Dati forniti:

::::

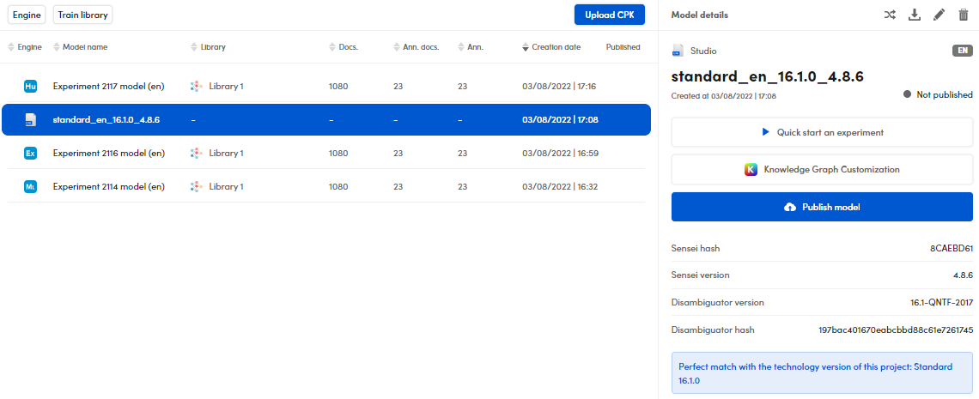Click the Hu engine icon of Experiment 2117
This screenshot has height=399, width=979.
tap(31, 87)
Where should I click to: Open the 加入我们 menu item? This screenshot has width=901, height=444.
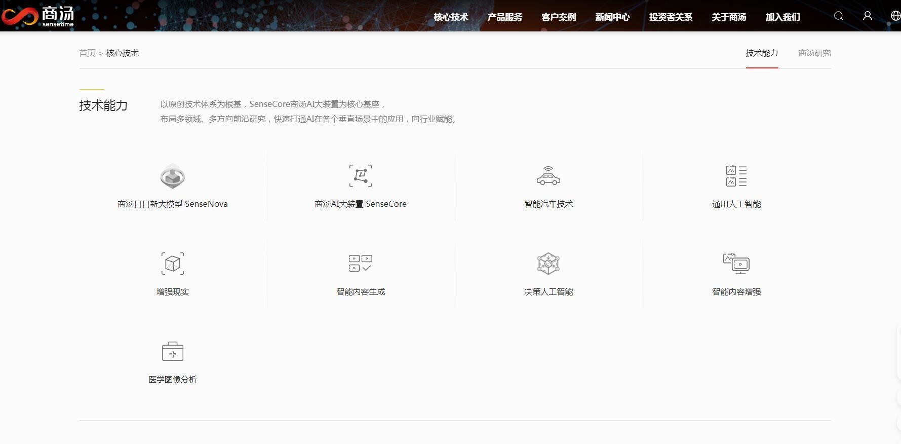tap(782, 17)
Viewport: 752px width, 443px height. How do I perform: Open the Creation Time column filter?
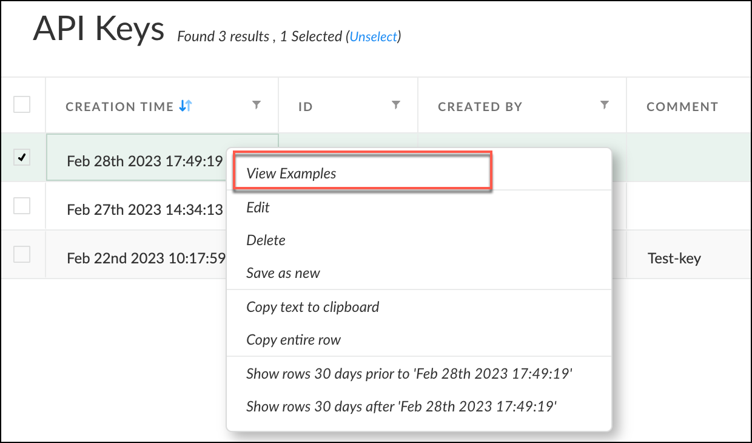[257, 106]
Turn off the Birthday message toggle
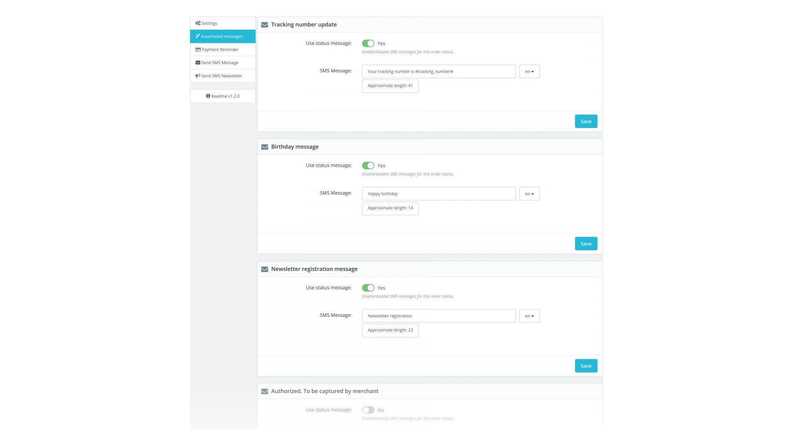This screenshot has width=793, height=446. (368, 166)
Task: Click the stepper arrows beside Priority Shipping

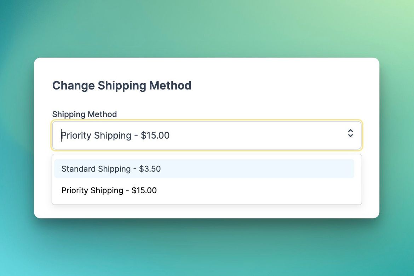Action: pyautogui.click(x=350, y=133)
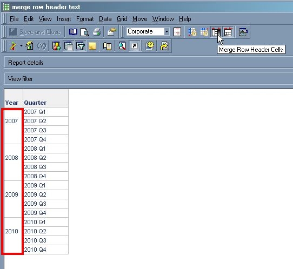This screenshot has height=269, width=293.
Task: Expand the arrow next to the pencil icon
Action: coord(21,46)
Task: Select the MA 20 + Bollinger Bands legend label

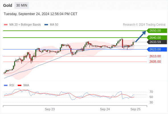Action: click(x=25, y=25)
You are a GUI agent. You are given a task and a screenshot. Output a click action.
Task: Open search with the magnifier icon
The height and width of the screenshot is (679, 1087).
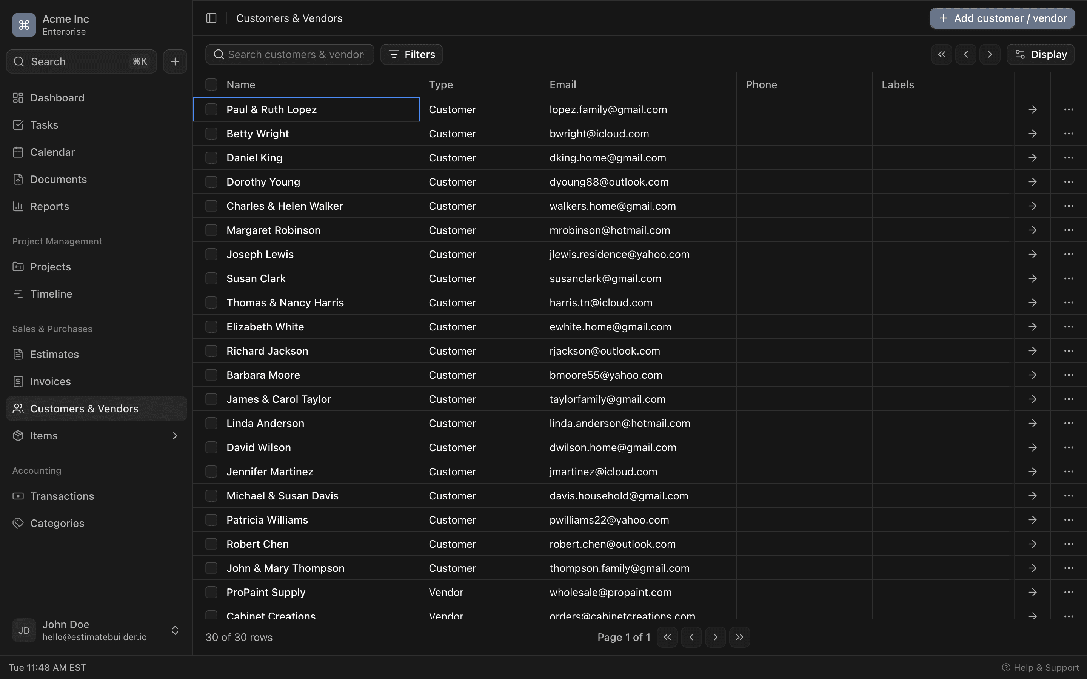[x=18, y=62]
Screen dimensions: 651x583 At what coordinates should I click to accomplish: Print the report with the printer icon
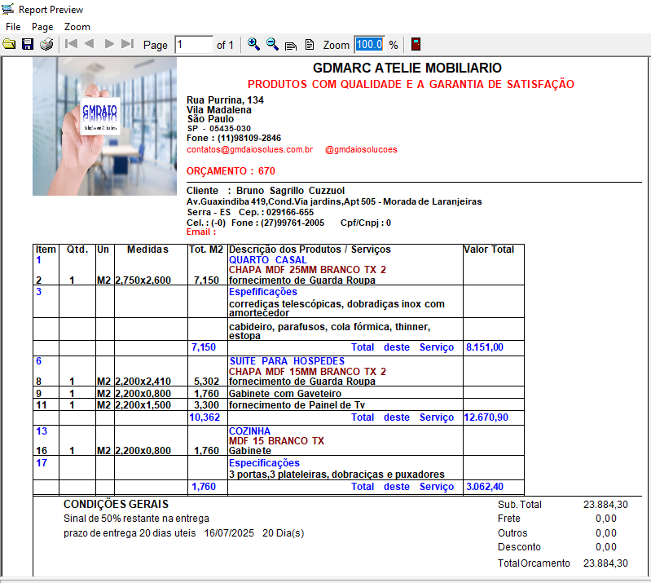pyautogui.click(x=46, y=45)
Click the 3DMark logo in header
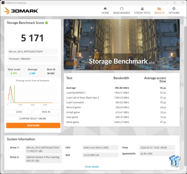187x174 pixels. [x=21, y=11]
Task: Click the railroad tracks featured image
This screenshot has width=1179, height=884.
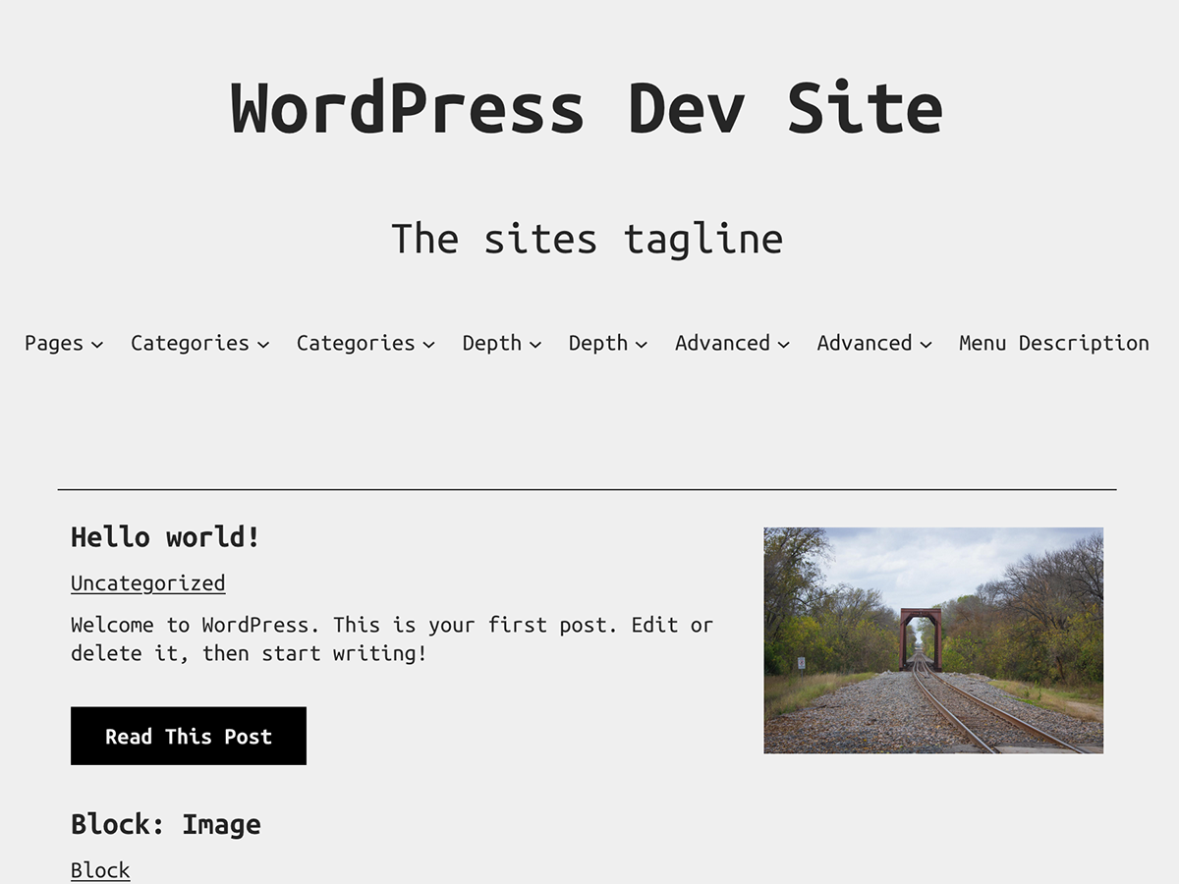Action: pos(933,639)
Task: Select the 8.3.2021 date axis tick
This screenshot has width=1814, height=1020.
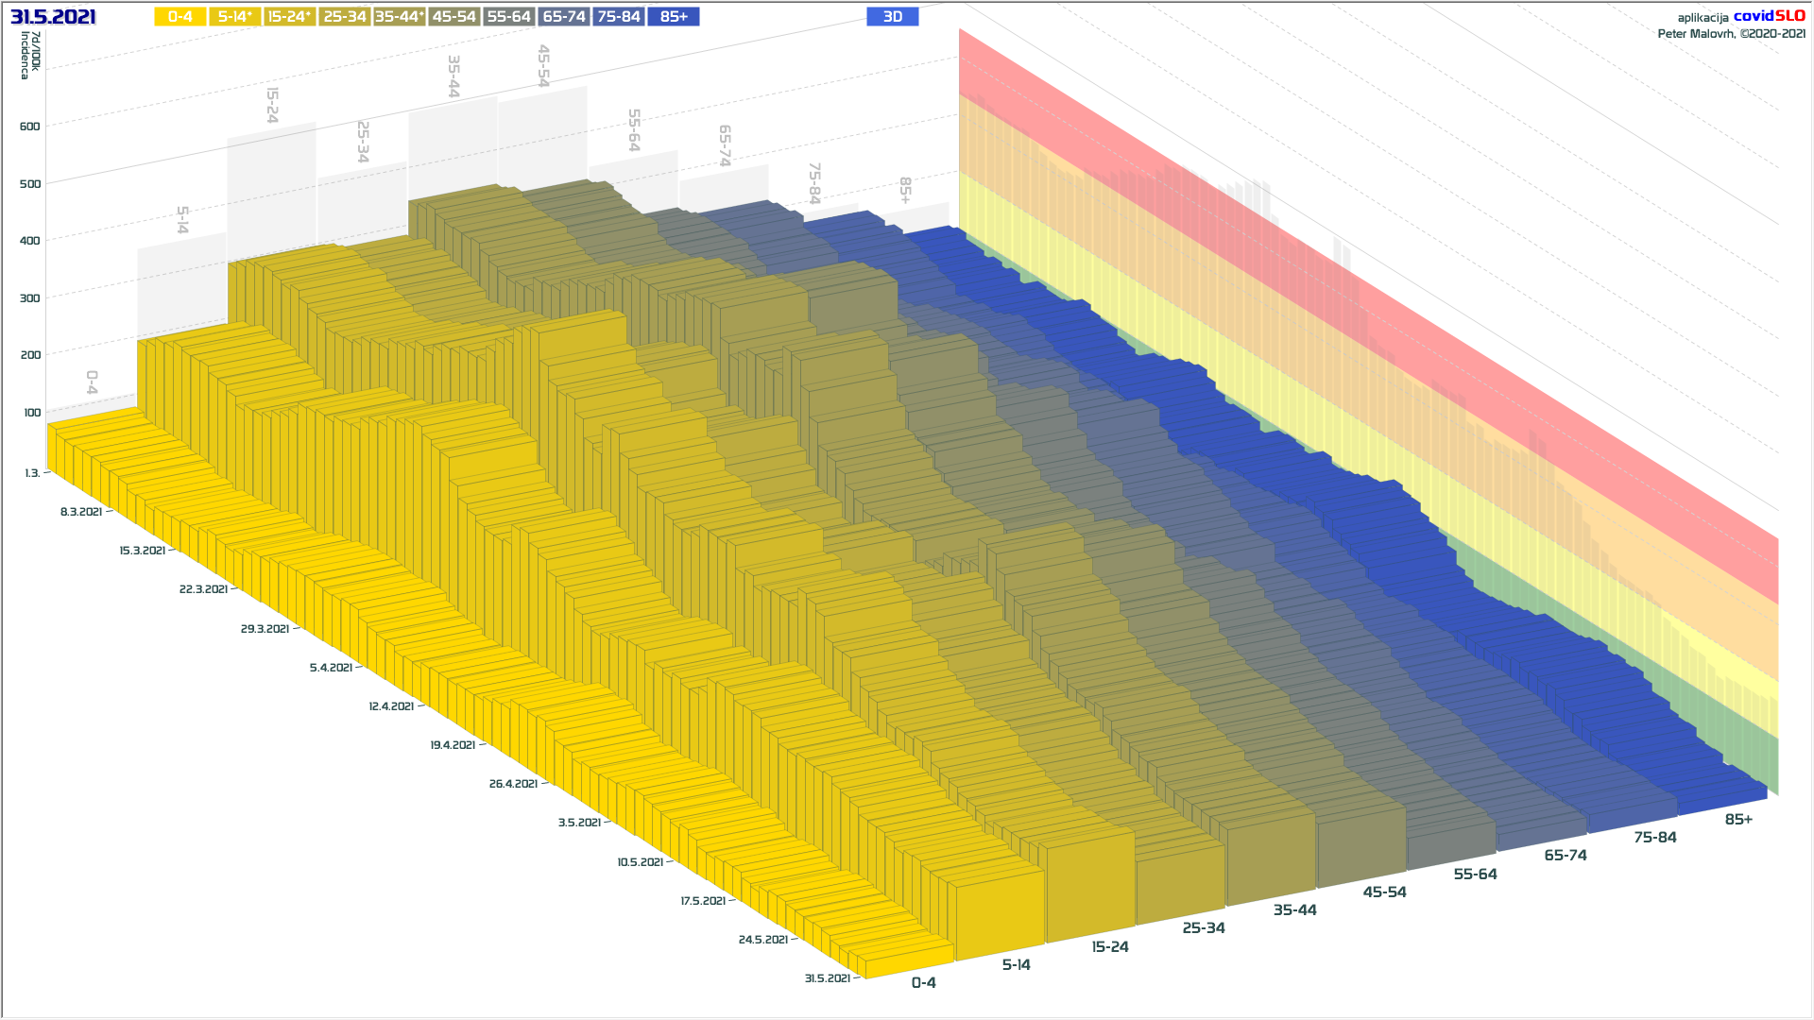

::::

Breve esercizio:
Trascrivi fedelmente tutti i record riportati sopra, riga per riga, tralasciando le immagini.

Soluzione:
Click the Hu engine icon of Experiment 2117
This screenshot has height=399, width=979.
tap(31, 87)
Where should I click to: Open the 加入我们 menu item? This screenshot has width=901, height=444.
tap(782, 17)
Viewport: 752px width, 443px height. How do I perform: Open the Creation Time column filter?
[257, 106]
Turn off the Birthday message toggle
This screenshot has width=793, height=446. (368, 166)
Task: Click the stepper arrows beside Priority Shipping

Action: pyautogui.click(x=350, y=133)
This screenshot has height=269, width=293.
Task: Expand the arrow next to the pencil icon
Action: coord(21,46)
Task: Select the MA 20 + Bollinger Bands legend label

Action: click(x=25, y=25)
You are a GUI agent. You are given a task and a screenshot. Output a click action.
Task: Open search with the magnifier icon
The height and width of the screenshot is (679, 1087).
[x=18, y=62]
Screen dimensions: 651x583 At what coordinates should I click to accomplish: Print the report with the printer icon
pyautogui.click(x=46, y=45)
Click the 3DMark logo in header
187x174 pixels. [x=21, y=11]
Task: Click the railroad tracks featured image
This screenshot has width=1179, height=884.
Action: pos(933,639)
Task: Select the 8.3.2021 date axis tick
This screenshot has width=1814, height=1020.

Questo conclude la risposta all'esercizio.